View Full Version : Aikido: would you use it?
DancesWithGhost
06-23-2002, 01:50 PM
i would love to hear from anyone who has been in a violent situation, as to whether they used aikido and to what effect?
is it a potent form of defense, certainly the moves can be painful but the skill required to execute them properly seems almost unreal. after all surely if you tried a move out and it failed all you are going to do is agravate your attacker?
also could a fight be won purely with aikido? how many people have practiced striking skills, developed so well in ji-jitsu? would the atemi of aikido be enough to distract your attacker while you apply a technique?

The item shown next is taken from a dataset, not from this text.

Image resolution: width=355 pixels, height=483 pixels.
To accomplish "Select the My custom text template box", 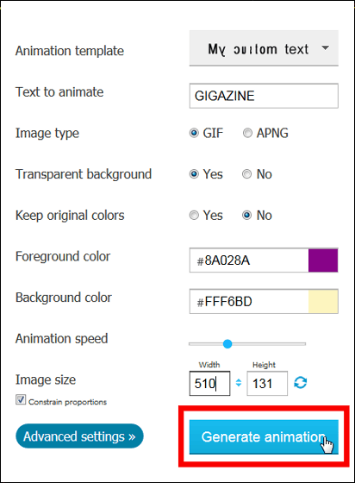I will tap(264, 48).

these questions are not actually my opinion but ones i have been asked in the past, for me aikido is a sport that helps develop inner skills as well as physical skills. i think id rather run than fight but then im a coward
PeterR
06-23-2002, 07:00 PM
Closest I recently came was with a yakuza wanna be on a train in Osaka. Don't know if we was carrying a knife but he made indications he was.
His throat was targeted for a shomen-ate as soon as I saw metal. I knew I could close the distance fast with tsukuri and that we would be slammed against a corner. I've used that technique many times in full resistance randori although the targeting was more benign. It would still be Aikido as I learned it.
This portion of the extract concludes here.